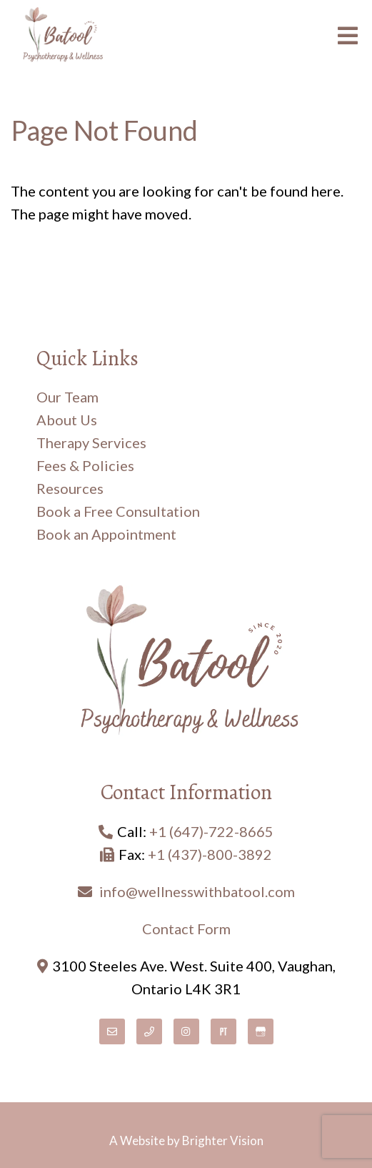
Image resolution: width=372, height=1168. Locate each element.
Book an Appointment (106, 534)
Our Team (67, 396)
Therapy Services (91, 442)
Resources (70, 488)
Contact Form (186, 928)
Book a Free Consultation (118, 511)
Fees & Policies (85, 465)
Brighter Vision (222, 1140)
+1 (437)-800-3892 (210, 854)
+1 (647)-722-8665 (211, 831)
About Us (66, 419)
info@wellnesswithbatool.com (197, 891)
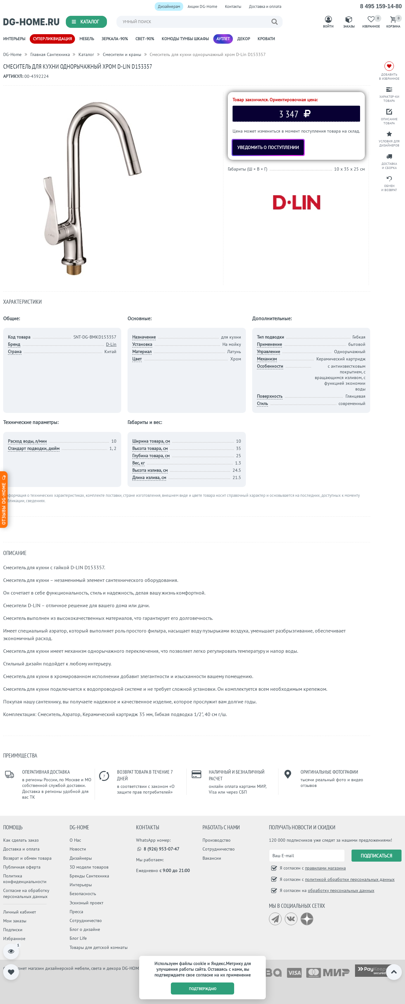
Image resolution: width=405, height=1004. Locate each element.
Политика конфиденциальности (25, 878)
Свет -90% (144, 38)
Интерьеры (14, 38)
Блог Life (78, 938)
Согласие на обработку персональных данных (26, 893)
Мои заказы (14, 921)
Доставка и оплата (265, 6)
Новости (78, 849)
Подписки (12, 929)
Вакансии (211, 858)
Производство (216, 840)
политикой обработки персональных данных (350, 879)
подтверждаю (202, 988)
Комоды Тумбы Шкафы (185, 38)
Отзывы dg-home (4, 499)
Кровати (266, 38)
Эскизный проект (86, 903)
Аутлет (223, 38)
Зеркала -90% (115, 38)
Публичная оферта (21, 867)
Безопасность (83, 893)
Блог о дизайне (85, 929)
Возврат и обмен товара (27, 858)
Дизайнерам (169, 6)
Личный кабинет (19, 912)
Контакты (233, 6)
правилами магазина (325, 868)
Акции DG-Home (202, 6)
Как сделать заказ (21, 840)
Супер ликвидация (52, 38)
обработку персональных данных (341, 890)
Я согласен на (326, 890)
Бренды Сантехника (89, 876)
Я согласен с (312, 868)
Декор (243, 38)
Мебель (86, 38)
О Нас (75, 840)
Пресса (76, 911)
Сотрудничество (86, 920)
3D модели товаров (89, 867)
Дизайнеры (81, 858)
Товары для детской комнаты (99, 947)
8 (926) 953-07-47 (157, 849)
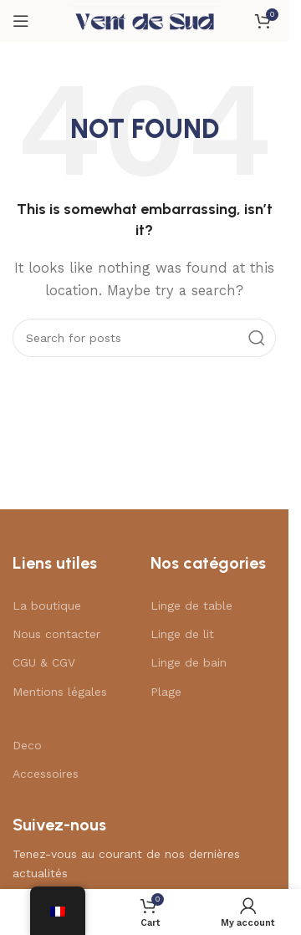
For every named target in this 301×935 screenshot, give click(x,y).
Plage (165, 691)
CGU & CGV (44, 662)
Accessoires (46, 773)
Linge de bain (188, 662)
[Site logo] (144, 20)
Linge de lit (182, 634)
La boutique (47, 605)
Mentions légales (60, 691)
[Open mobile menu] (21, 21)
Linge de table (191, 605)
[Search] (144, 338)
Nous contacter (56, 634)
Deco (27, 745)
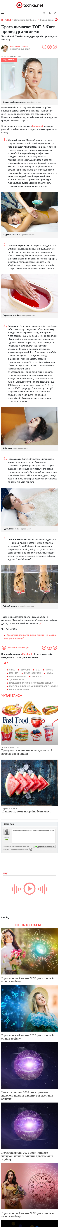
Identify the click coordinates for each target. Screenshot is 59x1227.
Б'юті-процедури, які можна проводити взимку (33, 686)
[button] (49, 13)
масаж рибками (17, 676)
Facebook (27, 654)
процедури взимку (19, 689)
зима (12, 670)
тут (40, 623)
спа (37, 670)
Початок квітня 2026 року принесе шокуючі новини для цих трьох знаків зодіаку (27, 1095)
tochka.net (38, 126)
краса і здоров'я (32, 673)
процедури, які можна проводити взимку (31, 683)
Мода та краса (9, 60)
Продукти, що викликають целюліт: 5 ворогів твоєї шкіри (26, 751)
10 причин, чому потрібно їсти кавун (26, 811)
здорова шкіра (16, 680)
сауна (49, 673)
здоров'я (25, 670)
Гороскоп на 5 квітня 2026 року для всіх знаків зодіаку (28, 979)
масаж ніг (37, 676)
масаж (49, 670)
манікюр (13, 673)
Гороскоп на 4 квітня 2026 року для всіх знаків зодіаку (28, 1036)
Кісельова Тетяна (19, 46)
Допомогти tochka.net (25, 20)
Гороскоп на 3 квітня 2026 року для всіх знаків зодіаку (28, 1214)
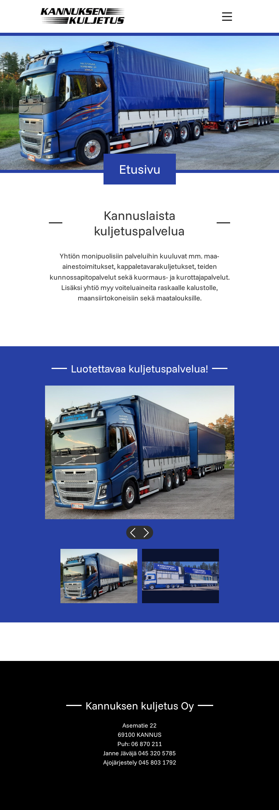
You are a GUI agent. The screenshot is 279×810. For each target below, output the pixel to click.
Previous (133, 529)
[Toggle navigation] (227, 16)
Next (146, 529)
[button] (139, 452)
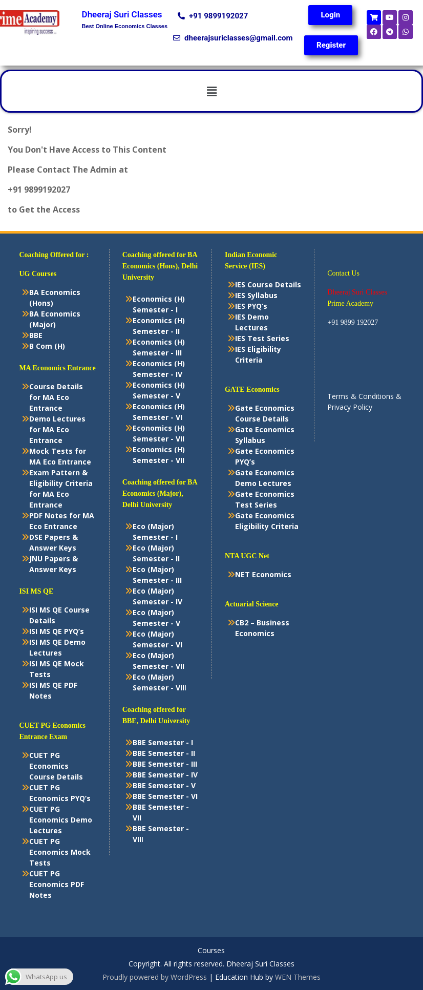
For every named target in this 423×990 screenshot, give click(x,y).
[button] (211, 91)
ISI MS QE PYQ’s (56, 631)
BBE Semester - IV (165, 775)
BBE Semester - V (164, 785)
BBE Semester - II (164, 753)
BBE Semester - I (163, 742)
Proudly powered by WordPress (154, 977)
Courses (211, 950)
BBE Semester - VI (165, 796)
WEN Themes (298, 977)
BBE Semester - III (165, 764)
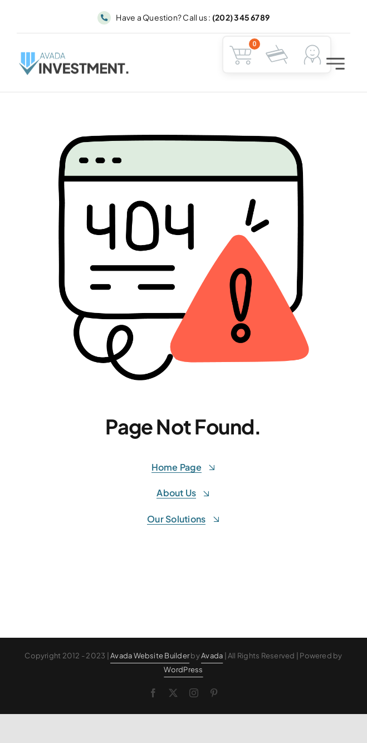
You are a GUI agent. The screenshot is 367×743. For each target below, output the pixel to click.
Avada (212, 655)
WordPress (183, 669)
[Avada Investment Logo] (74, 58)
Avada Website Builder (149, 655)
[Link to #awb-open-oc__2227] (335, 65)
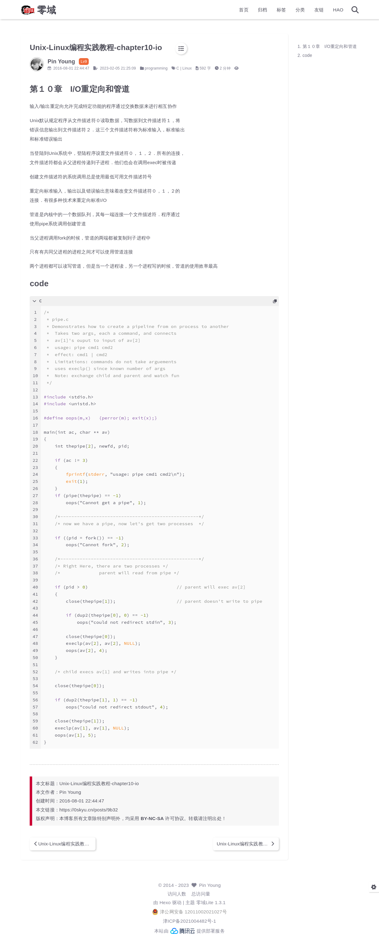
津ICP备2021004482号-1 (189, 921)
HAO (321, 11)
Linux (204, 68)
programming (173, 68)
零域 (64, 11)
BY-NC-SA (169, 818)
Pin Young (210, 885)
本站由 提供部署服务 (189, 931)
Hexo (165, 902)
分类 (282, 11)
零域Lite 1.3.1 (211, 902)
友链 (301, 11)
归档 (244, 11)
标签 (263, 11)
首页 (226, 11)
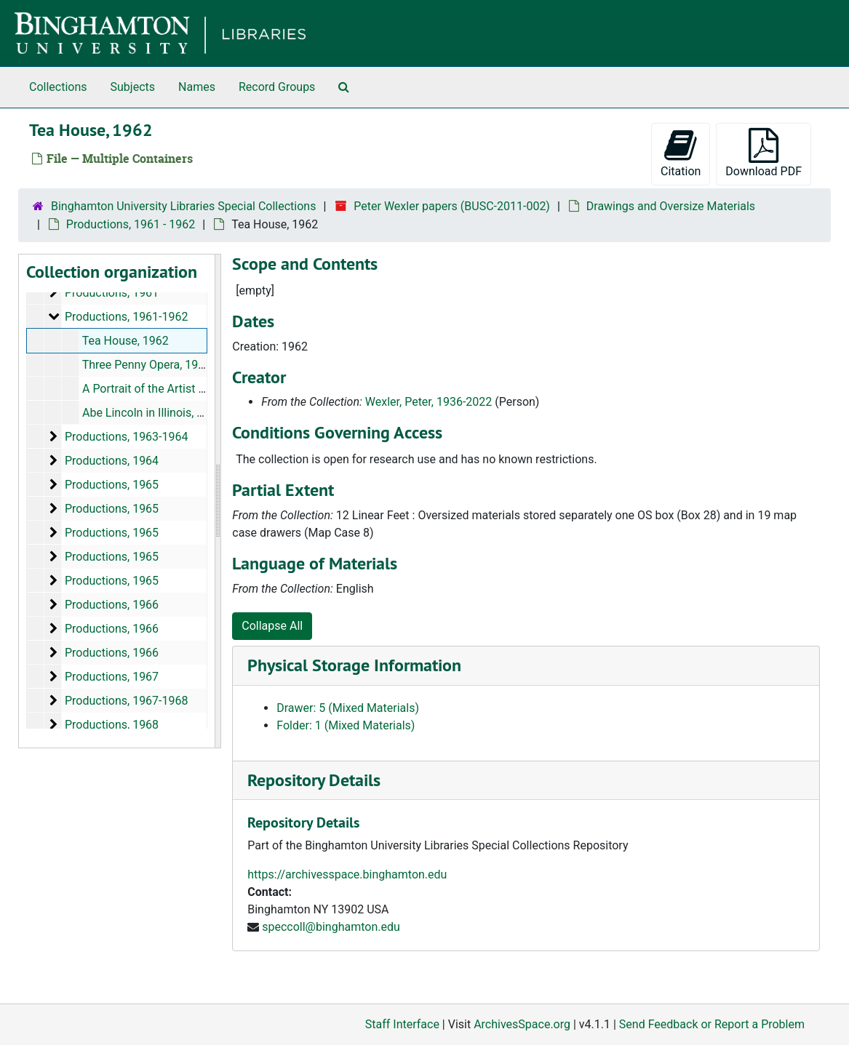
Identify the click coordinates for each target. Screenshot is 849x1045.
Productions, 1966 (112, 605)
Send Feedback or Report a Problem (712, 1024)
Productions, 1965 (112, 485)
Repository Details (313, 780)
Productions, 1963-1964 (126, 437)
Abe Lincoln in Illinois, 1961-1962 (167, 413)
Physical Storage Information (354, 665)
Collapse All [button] (272, 626)
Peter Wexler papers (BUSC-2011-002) (452, 206)
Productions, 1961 (112, 293)
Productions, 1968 (112, 725)
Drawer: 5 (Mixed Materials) (347, 708)
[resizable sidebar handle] (217, 501)
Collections (58, 87)
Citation (681, 153)
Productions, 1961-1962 (126, 317)
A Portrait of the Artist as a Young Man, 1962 (197, 389)
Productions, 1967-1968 (126, 701)
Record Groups (277, 87)
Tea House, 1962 (125, 341)
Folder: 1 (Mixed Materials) (345, 725)
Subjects (133, 87)
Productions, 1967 (112, 677)
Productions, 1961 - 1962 (130, 224)
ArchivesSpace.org (522, 1024)
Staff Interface (402, 1024)
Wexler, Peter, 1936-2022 (428, 402)
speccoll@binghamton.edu (331, 927)
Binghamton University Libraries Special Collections (183, 206)
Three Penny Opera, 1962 (147, 365)
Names (196, 87)
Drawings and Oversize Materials (670, 206)
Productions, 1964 (112, 461)
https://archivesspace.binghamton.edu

= = = = = = =

__Exercise directions__: Switch every "Productions" in the listing above to "Shows" and reproduce the listing otherwise unchanged, leaving out the pictures.

__Response to this exercise__:
Image resolution: width=372, height=1168. Locate each element.
Book an Appointment (106, 534)
Our Team (67, 396)
Therapy Services (91, 442)
Resources (70, 488)
Contact Form (186, 928)
Book a Free Consultation (118, 511)
Fees & Policies (85, 465)
Brighter Vision (222, 1140)
+1 (437)-800-3892 (210, 854)
+1 (647)-722-8665 (211, 831)
About Us (66, 419)
info@wellnesswithbatool.com (197, 891)
Image resolution: width=405, height=1004. Locate each element.
Политика конфиденциальности (25, 878)
Свет -90% (144, 38)
Интерьеры (14, 38)
Блог Life (78, 938)
Согласие на обработку персональных данных (26, 893)
Мои заказы (14, 921)
Доставка и оплата (265, 6)
Новости (78, 849)
Подписки (12, 929)
Вакансии (211, 858)
Производство (216, 840)
политикой обработки персональных данных (350, 879)
подтверждаю (202, 988)
Комоды Тумбы Шкафы (185, 38)
Отзывы dg-home (4, 499)
Кровати (266, 38)
Эскизный проект (86, 903)
Аутлет (223, 38)
Зеркала -90% (115, 38)
Публичная оферта (21, 867)
Безопасность (83, 893)
Блог о дизайне (85, 929)
Возврат и обмен товара (27, 858)
Дизайнерам (169, 6)
Личный кабинет (19, 912)
Контакты (233, 6)
правилами магазина (325, 868)
Акции DG-Home (202, 6)
Как сделать заказ (21, 840)
Супер ликвидация (52, 38)
обработку персональных данных (341, 890)
Я согласен на (326, 890)
Бренды Сантехника (89, 876)
Я согласен с (312, 868)
Декор (243, 38)
Мебель (86, 38)
О Нас (75, 840)
Пресса (76, 911)
Сотрудничество (86, 920)
3D модели товаров (89, 867)
Дизайнеры (81, 858)
Товары для детской комнаты (99, 947)
8 (926) 953-07-47 (157, 849)
For every named target in this 301×935 screenshot, give click(x,y).
Plage (165, 691)
CGU & CGV (44, 662)
Accessoires (46, 773)
Linge de bain (188, 662)
[Site logo] (144, 20)
Linge de lit (182, 634)
La boutique (47, 605)
Mentions légales (60, 691)
[Open mobile menu] (21, 21)
Linge de table (191, 605)
[Search] (144, 338)
Nous contacter (56, 634)
Deco (27, 745)
Identify the click coordinates for each target. Screenshot is 59x1227.
Б'юті-процедури, які можна проводити взимку (33, 686)
[button] (49, 13)
масаж рибками (17, 676)
Facebook (27, 654)
процедури взимку (19, 689)
зима (12, 670)
тут (40, 623)
спа (37, 670)
Початок квітня 2026 року принесе шокуючі новини для цих трьох знаків зодіаку (27, 1095)
tochka.net (38, 126)
краса і здоров'я (32, 673)
процедури, які можна проводити взимку (31, 683)
Мода та краса (9, 60)
Продукти, що викликають целюліт: 5 ворогів твоєї шкіри (26, 751)
10 причин, чому потрібно їсти кавун (26, 811)
здорова шкіра (16, 680)
сауна (49, 673)
здоров'я (25, 670)
Гороскоп на 5 квітня 2026 року для всіх знаків зодіаку (28, 979)
масаж ніг (37, 676)
масаж (49, 670)
манікюр (13, 673)
Гороскоп на 4 квітня 2026 року для всіх знаків зодіаку (28, 1036)
Кісельова Тетяна (19, 46)
Допомогти tochka.net (25, 20)
Гороскоп на 3 квітня 2026 року для всіх знаків зодіаку (28, 1214)
You are a GUI agent. The screenshot is 279×810. For each target below, output the pixel to click.
Previous (133, 529)
[Toggle navigation] (227, 16)
Next (146, 529)
[button] (139, 452)
For every named target in this 423×990 screenshot, give click(x,y).
[button] (211, 91)
ISI MS QE PYQ’s (56, 631)
BBE Semester - IV (165, 775)
BBE Semester - V (164, 785)
BBE Semester - II (164, 753)
BBE Semester - I (163, 742)
Proudly powered by WordPress (154, 977)
Courses (211, 950)
BBE Semester - VI (165, 796)
WEN Themes (298, 977)
BBE Semester - III (165, 764)
You are a GUI agent. The screenshot is 367×743. For each target below, output the pixel to click.
Avada (212, 655)
WordPress (183, 669)
[Avada Investment Logo] (74, 58)
Avada Website Builder (149, 655)
[Link to #awb-open-oc__2227] (335, 65)
津ICP备2021004482号-1 (189, 921)
HAO (321, 11)
Linux (204, 68)
programming (173, 68)
零域 (64, 11)
BY-NC-SA (169, 818)
Pin Young (210, 885)
本站由 提供部署服务 (189, 931)
Hexo (165, 902)
分类 (282, 11)
零域Lite 1.3.1 (211, 902)
友链 (301, 11)
归档 (244, 11)
标签 (263, 11)
首页 (226, 11)
Identify the click coordinates for each target. Screenshot is 849x1045.
Shows, 1966 (112, 605)
Send Feedback or Report a Problem (712, 1024)
Shows, 1965 (112, 485)
Repository Details (313, 780)
Shows, 1963-1964 (126, 437)
Abe Lincoln in Illinois, 1961-1962 (167, 413)
Physical Storage Information (354, 665)
Collapse All [button] (272, 626)
Peter Wexler papers (BUSC-2011-002) (452, 206)
Shows, 1961 (112, 293)
Shows, 1968 (112, 725)
Drawer: 5 (Mixed Materials) (347, 708)
[resizable sidebar handle] (217, 501)
Collections (58, 87)
Citation (681, 153)
Shows, 1961-1962 (126, 317)
A Portrait of the Artist as a Young Man, 1962 (197, 389)
Shows, 1967-1968 (126, 701)
Record Groups (277, 87)
Tea House, 1962 (125, 341)
Folder: 1 (Mixed Materials) (345, 725)
Subjects (133, 87)
Shows, 1967 (112, 677)
Shows, 1961 - 1962 (130, 224)
ArchivesSpace.org (522, 1024)
Staff Interface (402, 1024)
Wexler, Peter, 1936-2022 (428, 402)
speccoll@binghamton.edu (331, 927)
Binghamton University Libraries Special Collections (183, 206)
Three Penny Opera, 1962 (147, 365)
Names (196, 87)
Drawings and Oversize Materials (670, 206)
Shows, 1964 (112, 461)
https://archivesspace.binghamton.edu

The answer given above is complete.